━━ GIVEN RECORDS ━━
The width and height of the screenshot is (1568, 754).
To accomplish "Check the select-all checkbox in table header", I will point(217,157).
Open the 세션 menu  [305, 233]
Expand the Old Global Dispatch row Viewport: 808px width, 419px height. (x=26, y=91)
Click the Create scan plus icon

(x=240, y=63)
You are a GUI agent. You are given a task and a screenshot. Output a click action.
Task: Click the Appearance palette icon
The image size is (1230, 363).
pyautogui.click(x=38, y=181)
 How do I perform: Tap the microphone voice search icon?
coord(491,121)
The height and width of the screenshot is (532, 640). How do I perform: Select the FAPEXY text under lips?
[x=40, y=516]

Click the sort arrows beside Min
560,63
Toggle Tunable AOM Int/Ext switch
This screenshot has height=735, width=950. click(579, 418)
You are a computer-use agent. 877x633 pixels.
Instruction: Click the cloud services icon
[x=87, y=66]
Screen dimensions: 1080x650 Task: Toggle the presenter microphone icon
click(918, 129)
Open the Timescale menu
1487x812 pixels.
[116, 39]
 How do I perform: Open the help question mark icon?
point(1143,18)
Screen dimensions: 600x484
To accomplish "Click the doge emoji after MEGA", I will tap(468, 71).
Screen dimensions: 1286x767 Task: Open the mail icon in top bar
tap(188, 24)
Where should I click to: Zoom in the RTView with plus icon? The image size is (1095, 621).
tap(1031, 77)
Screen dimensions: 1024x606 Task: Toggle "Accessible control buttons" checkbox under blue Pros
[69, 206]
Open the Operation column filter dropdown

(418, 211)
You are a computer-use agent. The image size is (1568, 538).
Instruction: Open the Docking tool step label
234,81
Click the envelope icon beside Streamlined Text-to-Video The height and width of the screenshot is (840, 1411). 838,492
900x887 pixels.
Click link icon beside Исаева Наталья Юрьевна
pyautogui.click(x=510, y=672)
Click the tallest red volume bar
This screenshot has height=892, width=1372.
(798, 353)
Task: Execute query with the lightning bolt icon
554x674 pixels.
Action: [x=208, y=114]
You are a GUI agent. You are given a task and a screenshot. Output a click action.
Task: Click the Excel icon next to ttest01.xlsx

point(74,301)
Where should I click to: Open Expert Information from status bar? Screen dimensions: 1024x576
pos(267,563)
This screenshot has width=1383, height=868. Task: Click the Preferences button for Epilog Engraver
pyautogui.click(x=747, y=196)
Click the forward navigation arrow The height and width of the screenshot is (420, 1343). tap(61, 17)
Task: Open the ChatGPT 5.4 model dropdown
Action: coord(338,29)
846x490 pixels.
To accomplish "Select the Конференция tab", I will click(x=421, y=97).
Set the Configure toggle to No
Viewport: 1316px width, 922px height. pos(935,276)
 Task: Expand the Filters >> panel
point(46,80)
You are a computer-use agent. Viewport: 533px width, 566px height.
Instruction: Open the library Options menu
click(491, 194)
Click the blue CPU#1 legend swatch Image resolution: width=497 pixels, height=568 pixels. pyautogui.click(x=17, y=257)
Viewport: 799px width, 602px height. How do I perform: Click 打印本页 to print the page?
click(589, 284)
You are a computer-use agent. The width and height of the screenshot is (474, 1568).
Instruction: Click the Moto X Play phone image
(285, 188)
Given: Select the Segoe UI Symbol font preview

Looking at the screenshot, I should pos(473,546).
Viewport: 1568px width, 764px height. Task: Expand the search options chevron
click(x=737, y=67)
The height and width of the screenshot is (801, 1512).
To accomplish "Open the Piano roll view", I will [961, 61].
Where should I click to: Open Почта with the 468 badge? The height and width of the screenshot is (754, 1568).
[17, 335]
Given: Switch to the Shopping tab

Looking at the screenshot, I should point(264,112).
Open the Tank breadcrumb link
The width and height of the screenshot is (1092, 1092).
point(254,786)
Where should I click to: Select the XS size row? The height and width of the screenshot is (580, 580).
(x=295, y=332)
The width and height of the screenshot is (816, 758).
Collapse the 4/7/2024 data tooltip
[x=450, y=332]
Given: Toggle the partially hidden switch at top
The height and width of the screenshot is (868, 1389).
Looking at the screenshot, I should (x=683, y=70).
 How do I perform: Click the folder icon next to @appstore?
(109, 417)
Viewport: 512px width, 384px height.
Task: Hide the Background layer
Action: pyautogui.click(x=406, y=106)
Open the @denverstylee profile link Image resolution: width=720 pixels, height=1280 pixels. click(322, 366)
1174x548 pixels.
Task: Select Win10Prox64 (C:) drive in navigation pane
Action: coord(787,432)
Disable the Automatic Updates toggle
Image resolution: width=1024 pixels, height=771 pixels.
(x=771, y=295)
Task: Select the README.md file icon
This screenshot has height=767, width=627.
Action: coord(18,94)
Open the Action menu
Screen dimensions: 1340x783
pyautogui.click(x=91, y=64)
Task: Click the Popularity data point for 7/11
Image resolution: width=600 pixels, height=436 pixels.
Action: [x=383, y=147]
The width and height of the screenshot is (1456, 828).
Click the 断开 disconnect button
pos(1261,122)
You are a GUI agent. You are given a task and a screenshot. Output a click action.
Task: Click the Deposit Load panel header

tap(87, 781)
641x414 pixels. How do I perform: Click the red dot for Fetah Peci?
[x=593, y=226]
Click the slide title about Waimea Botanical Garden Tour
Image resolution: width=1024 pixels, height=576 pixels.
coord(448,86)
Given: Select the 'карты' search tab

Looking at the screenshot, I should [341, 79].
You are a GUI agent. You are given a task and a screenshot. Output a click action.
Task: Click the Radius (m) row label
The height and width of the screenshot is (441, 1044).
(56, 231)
━━━
CHALLENGE. Copy out all the entries again, changing every "Screen dimensions" to "Display size" and leaving the rest as it is.

RESPONSE BELOW.
The width and height of the screenshot is (1568, 754).
To accomplish "Check the select-all checkbox in table header", I will point(217,157).
Open the 세션 menu  [305, 233]
Expand the Old Global Dispatch row Viewport: 808px width, 419px height. (x=26, y=91)
Click the Create scan plus icon

(x=240, y=63)
You are a GUI agent. You are given a task and a screenshot. Output a click action.
Task: Click the Appearance palette icon
The image size is (1230, 363).
pyautogui.click(x=38, y=181)
 How do I perform: Tap the microphone voice search icon?
coord(491,121)
The height and width of the screenshot is (532, 640). How do I perform: Select the FAPEXY text under lips?
[x=40, y=516]

Click the sort arrows beside Min
560,63
Toggle Tunable AOM Int/Ext switch
This screenshot has height=735, width=950. click(579, 418)
You are a computer-use agent. 877x633 pixels.
Instruction: Click the cloud services icon
[x=87, y=66]
Display size: 1080x650 Task: Toggle the presenter microphone icon
click(918, 129)
Open the Timescale menu
1487x812 pixels.
[116, 39]
 How do I perform: Open the help question mark icon?
point(1143,18)
Display size: 600x484
To accomplish "Click the doge emoji after MEGA", I will tap(468, 71).
Display size: 1286x767 Task: Open the mail icon in top bar
tap(188, 24)
Where should I click to: Zoom in the RTView with plus icon? The image size is (1095, 621).
tap(1031, 77)
Display size: 1024x606 Task: Toggle "Accessible control buttons" checkbox under blue Pros
[69, 206]
Open the Operation column filter dropdown

(418, 211)
You are a computer-use agent. The image size is (1568, 538).
Instruction: Open the Docking tool step label
234,81
Click the envelope icon beside Streamlined Text-to-Video The height and width of the screenshot is (840, 1411). 838,492
900x887 pixels.
Click link icon beside Исаева Наталья Юрьевна
pyautogui.click(x=510, y=672)
Click the tallest red volume bar
This screenshot has height=892, width=1372.
(798, 353)
Task: Execute query with the lightning bolt icon
554x674 pixels.
Action: [x=208, y=114]
You are a GUI agent. You are given a task and a screenshot. Output a click action.
Task: Click the Excel icon next to ttest01.xlsx

point(74,301)
Where should I click to: Open Expert Information from status bar? Display size: 1024x576
pos(267,563)
This screenshot has width=1383, height=868. Task: Click the Preferences button for Epilog Engraver
pyautogui.click(x=747, y=196)
Click the forward navigation arrow The height and width of the screenshot is (420, 1343). tap(61, 17)
Task: Open the ChatGPT 5.4 model dropdown
Action: coord(338,29)
846x490 pixels.
To accomplish "Select the Конференция tab", I will click(x=421, y=97).
Set the Configure toggle to No
Viewport: 1316px width, 922px height. pos(935,276)
 Task: Expand the Filters >> panel
point(46,80)
You are a computer-use agent. Viewport: 533px width, 566px height.
Instruction: Open the library Options menu
click(491, 194)
Click the blue CPU#1 legend swatch Image resolution: width=497 pixels, height=568 pixels. pyautogui.click(x=17, y=257)
Viewport: 799px width, 602px height. How do I perform: Click 打印本页 to print the page?
click(589, 284)
You are a computer-use agent. The width and height of the screenshot is (474, 1568).
Instruction: Click the Moto X Play phone image
(285, 188)
Given: Select the Segoe UI Symbol font preview

Looking at the screenshot, I should pos(473,546).
Viewport: 1568px width, 764px height. Task: Expand the search options chevron
click(x=737, y=67)
The height and width of the screenshot is (801, 1512).
To accomplish "Open the Piano roll view", I will [961, 61].
Where should I click to: Open Почта with the 468 badge? The height and width of the screenshot is (754, 1568).
[17, 335]
Given: Switch to the Shopping tab

Looking at the screenshot, I should point(264,112).
Open the Tank breadcrumb link
The width and height of the screenshot is (1092, 1092).
point(254,786)
Where should I click to: Select the XS size row? The height and width of the screenshot is (580, 580).
(x=295, y=332)
The width and height of the screenshot is (816, 758).
Collapse the 4/7/2024 data tooltip
[x=450, y=332]
Given: Toggle the partially hidden switch at top
The height and width of the screenshot is (868, 1389).
Looking at the screenshot, I should (x=683, y=70).
 How do I perform: Click the folder icon next to @appstore?
(109, 417)
Viewport: 512px width, 384px height.
Task: Hide the Background layer
Action: pyautogui.click(x=406, y=106)
Open the @denverstylee profile link Image resolution: width=720 pixels, height=1280 pixels. click(322, 366)
1174x548 pixels.
Task: Select Win10Prox64 (C:) drive in navigation pane
Action: coord(787,432)
Disable the Automatic Updates toggle
Image resolution: width=1024 pixels, height=771 pixels.
(x=771, y=295)
Task: Select the README.md file icon
This screenshot has height=767, width=627.
Action: coord(18,94)
Open the Action menu
Display size: 1340x783
pyautogui.click(x=91, y=64)
Task: Click the Popularity data point for 7/11
Image resolution: width=600 pixels, height=436 pixels.
Action: [x=383, y=147]
The width and height of the screenshot is (1456, 828).
Click the 断开 disconnect button
pos(1261,122)
You are a GUI agent. You are given a task and a screenshot. Output a click action.
Task: Click the Deposit Load panel header

tap(87, 781)
641x414 pixels. How do I perform: Click the red dot for Fetah Peci?
[x=593, y=226]
Click the slide title about Waimea Botanical Garden Tour
Image resolution: width=1024 pixels, height=576 pixels.
coord(448,86)
Given: Select the 'карты' search tab

Looking at the screenshot, I should [341, 79].
You are a GUI agent. You are given a task and a screenshot. Output a click action.
Task: Click the Radius (m) row label
The height and width of the screenshot is (441, 1044).
(56, 231)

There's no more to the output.